Back then the Uptown bandwagon was pretty crowded with Uptown merchants and many of the people who then ran the City of Park Ridge: Acting Mayor Mike Marous; Alds. Mike Tinaglia and Don Crampton (1st), Rich DiPietro and John Benka (2nd), Sue Bell and Andrea Bateman (3rd), Sue Beaumont and Howard Frimark (4th), Dawn Disher and Mark Anderson (5th), Frank DePaul and Rex Parker (6th) and Frank Bartolone and Larry Friel (7th); City Treasurer Betty Henneman; City Treasurer Carl Brauweiller; and City Manager Tim Schuenke. 

By then, what had begun in 1999 (and continued through the 2003 formation of the TIF district) as a retail-driven project already had defaulted into a predominantly-residential one; and the advertised 70,402 square feet of retail space became the “tail” on the 189 residences “dog.”  Nevertheless, Uptown redevelopment was hailed as ushering in the dawn of a new era in Park Ridge: like Neville Chamberlain returning from Munich with the promise of “peace in our time,” many of those City officials waxed glowingly about “the largest redevelopment effort in generations” that would inject “vibrancy” – “vibrant” and every possible variant thereof being the unofficial watchword of the project – into a moribund Uptown retail district.

Those officials, seduced by predictions (including some of their own) of how certainly and quickly the City would recoup its expenditures, voted to “invest” multi-millions of dollars in cash and bonded debt to acquire a so-called “partnership” and “profit sharing” relationship with PRC.  The City sunk $5.25 million into just the parking garage alone, and we doubt even the City itself has an accurate fix on its entire, to-date cost of Uptown Redevelopment; or what that cost will be when the last of the bonds are retired.

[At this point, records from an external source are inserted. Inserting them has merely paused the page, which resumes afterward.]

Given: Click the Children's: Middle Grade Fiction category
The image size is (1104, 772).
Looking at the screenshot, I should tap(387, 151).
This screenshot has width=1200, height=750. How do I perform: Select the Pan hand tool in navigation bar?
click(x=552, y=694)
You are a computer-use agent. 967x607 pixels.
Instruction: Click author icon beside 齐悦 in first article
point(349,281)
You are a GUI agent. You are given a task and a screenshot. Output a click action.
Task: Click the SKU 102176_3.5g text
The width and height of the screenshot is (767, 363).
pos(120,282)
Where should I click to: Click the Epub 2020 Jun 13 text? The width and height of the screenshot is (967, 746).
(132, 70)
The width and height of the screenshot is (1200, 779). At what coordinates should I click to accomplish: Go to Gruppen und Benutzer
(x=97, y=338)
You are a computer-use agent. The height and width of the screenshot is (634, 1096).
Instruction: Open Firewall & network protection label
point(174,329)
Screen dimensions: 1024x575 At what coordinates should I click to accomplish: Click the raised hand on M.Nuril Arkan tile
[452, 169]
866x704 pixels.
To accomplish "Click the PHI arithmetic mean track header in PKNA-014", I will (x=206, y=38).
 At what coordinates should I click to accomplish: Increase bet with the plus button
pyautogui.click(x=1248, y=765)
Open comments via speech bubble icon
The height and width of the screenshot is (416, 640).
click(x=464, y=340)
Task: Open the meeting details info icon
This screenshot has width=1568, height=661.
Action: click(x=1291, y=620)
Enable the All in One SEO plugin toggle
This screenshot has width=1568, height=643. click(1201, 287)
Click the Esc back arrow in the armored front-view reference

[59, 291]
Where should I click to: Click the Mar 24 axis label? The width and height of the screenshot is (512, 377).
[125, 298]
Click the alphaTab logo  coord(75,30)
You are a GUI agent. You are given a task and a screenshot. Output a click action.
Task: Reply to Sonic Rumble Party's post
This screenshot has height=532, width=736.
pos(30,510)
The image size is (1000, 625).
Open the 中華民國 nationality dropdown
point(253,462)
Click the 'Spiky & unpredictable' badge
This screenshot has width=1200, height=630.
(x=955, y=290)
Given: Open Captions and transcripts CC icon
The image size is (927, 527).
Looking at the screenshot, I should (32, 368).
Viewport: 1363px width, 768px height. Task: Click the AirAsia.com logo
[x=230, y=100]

But once again this fiscal year the City will make a $2.9 million payment on that TIF-related bonded debt.  And because the TIF/Uptown project is still in such a deep financial hole, it appears that the City has paid none of the $1 million it owes the Park District in consideration of the millions of dollars the Park District saved the City by permitting the construction of the Uptown reservoir in Hinkley Park rather than at the former City Garage property at Greenwood and Elm.

Upon reading the H-A article, we checked the Council’s 09.26.11 meeting packet on the City’s website and discovered a Sept. 26, 2011, Agenda Cover Memorandum  and an August 12, 2011, letter from the City’s Uptown Redevelopment “consultant” – the former blithely recommending (without any meaningful reason) the Council’s acceptance of the consultant’s profit-sharing analysis; and the latter providing a collection of unsubstantiated conclusions about how the City is entitled to nada from PRC.  We have provided some redlined annotations to the consultant’s letter highlighting some of the inadequacies of that report which, on its face, assumes that the City and its taxpayers should take Mr. Friedman analysis as gospel.

Apparently “trust, but verify” isn’t a favored concept of our City officials, past or present.  And, once again, it looks like the City is taking it in the economic shorts from the Uptown Redevelopment project.